Ein solcher Moderationsauftritt sorgte jüngst für gemischte Gefühle. Für den Sportsender ESPN begleitete Shane Gillis das Publikum durch den Abend der Espy-Gala, wo die herausragendsten Sportlerinnen und Sportler der USA ausgezeichnet werden, unter ihnen natürlich auch Stars des Frauenbasketballs.
«Die vierfache All-Star-Basketballerin Brittany Hicks ist hier. Applaus für Brittany, Leute!», sagte Gillis, ungewohnt adrett in Anzug und Krawatte gekleidet. Das Publikum applaudierte feierlich, als die Kameras eine Frau im Saal auf die Bildschirme projizierten. Dann die Pointe: «Ich mach nur Spass – das ist die Frau meines Freundes. Ich wusste, keiner von euch kennt Spielerinnen der Frauen-NBA. Unglaublich, dass ihr dafür geklatscht habt.» Während im Saal voller WNBA-Stars das Gelächter eher bescheiden blieb, wurde der Ausschnitt online tausendfach gefeiert.
Das Glück politischer AmbivalenzGillis Aufstieg vom Podcast-Komiker zum Moderator der grossen Galas –ein Job, den oft Late-Night-Moderatoren übernehmen – steht für einen Wandel: Die amerikanische Komik entsteht nicht mehr in den Studios Manhattans, sondern während zwangloser Gespräche auf dem Sofa, umgeben von ein paar Mikrofonen und einer Kamera. Comedians brauchen nicht mehr um die Gunst der grossen TV-Executives zu buhlen, viel eher um die der grossen Podcaster unserer Zeit.
Auch die politische Dimension ist Teil dieser Verschiebung. Colberts «Late Show» erlangte grosse Teile ihrer Beliebtheit vor allem während der ersten Amtszeit Donald Trumps. Colbert avancierte zu einem der lautesten Kritiker des Präsidenten, zu einer Art moralischem Hofnarr der Demokraten. Die Hälfte der amerikanischen Bevölkerung, die Donald Trump 2024 erneut wählte, zählt entsprechend selten zu Colberts Publikum.
Shane Gillis ist hingegen politisch schwer einzuordnen. Er attackiert politische Überkorrektheit ebenso wie konservative Selbstgewissheiten, scherzt über mexikanische Einwanderer, bevor er Donald Trumps Marotten parodiert. Und bespielt damit die Matcha-Bar in Kalifornien genauso wie das Steakhouse in Texas.

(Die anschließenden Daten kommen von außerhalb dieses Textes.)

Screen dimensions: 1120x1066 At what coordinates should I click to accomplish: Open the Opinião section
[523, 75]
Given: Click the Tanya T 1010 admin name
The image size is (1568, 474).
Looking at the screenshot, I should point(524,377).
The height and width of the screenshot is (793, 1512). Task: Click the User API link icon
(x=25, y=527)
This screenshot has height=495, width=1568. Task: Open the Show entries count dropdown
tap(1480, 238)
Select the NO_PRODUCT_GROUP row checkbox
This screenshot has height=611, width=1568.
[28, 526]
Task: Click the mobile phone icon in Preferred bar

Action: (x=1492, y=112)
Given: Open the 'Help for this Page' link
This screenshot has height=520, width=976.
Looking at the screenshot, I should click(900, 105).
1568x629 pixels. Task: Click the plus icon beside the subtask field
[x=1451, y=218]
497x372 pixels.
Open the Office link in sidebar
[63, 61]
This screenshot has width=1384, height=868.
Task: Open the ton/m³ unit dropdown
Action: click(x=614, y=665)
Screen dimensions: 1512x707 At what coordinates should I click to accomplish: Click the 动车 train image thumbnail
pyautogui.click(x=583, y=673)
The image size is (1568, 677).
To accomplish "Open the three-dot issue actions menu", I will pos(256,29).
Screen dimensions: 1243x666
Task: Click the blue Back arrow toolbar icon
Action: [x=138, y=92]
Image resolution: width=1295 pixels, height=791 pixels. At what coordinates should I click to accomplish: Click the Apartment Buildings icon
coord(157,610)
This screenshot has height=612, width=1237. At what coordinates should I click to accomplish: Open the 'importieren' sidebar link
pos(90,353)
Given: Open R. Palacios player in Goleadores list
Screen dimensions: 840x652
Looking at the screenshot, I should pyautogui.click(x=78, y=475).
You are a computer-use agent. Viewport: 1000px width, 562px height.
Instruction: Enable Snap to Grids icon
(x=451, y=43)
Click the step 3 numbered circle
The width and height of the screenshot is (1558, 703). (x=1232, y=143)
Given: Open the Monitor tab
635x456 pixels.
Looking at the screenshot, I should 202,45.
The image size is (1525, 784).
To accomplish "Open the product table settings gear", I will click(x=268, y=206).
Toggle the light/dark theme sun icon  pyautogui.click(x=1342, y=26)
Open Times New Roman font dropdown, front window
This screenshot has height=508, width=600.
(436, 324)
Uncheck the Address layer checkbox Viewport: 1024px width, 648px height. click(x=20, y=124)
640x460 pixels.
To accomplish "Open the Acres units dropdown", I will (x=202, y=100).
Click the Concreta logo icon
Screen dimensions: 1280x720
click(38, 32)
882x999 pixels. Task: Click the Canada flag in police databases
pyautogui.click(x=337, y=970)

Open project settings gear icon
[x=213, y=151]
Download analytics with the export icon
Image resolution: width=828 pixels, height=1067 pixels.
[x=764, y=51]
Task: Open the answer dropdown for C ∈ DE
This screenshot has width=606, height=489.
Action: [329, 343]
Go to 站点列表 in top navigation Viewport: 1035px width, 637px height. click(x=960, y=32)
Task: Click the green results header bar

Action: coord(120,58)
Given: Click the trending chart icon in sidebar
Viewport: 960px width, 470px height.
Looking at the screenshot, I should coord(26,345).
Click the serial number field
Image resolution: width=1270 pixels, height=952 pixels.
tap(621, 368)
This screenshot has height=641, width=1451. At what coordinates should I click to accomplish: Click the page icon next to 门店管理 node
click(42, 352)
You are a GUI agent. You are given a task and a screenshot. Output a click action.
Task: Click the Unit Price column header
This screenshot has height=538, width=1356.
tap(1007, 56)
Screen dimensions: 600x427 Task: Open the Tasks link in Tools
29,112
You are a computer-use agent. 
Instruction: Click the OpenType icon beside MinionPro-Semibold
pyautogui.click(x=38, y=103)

Nach Stephen Colberts Abschiedsankündigung versammelten sich die Schwergewichte der Late-Night-Szene in seinem Studio, dem Ed Sullivan Theater in New York. John Oliver, Jimmy Fallon, Seth Meyers, Jon Stewart – alle sassen im Publikum der nächsten Show. Als wollten sie an der Beerdigung ihres Freundes teilnehmen. Aber es war nicht nur Colberts Beerdigung; in gewisser Weise war es die von ihnen allen.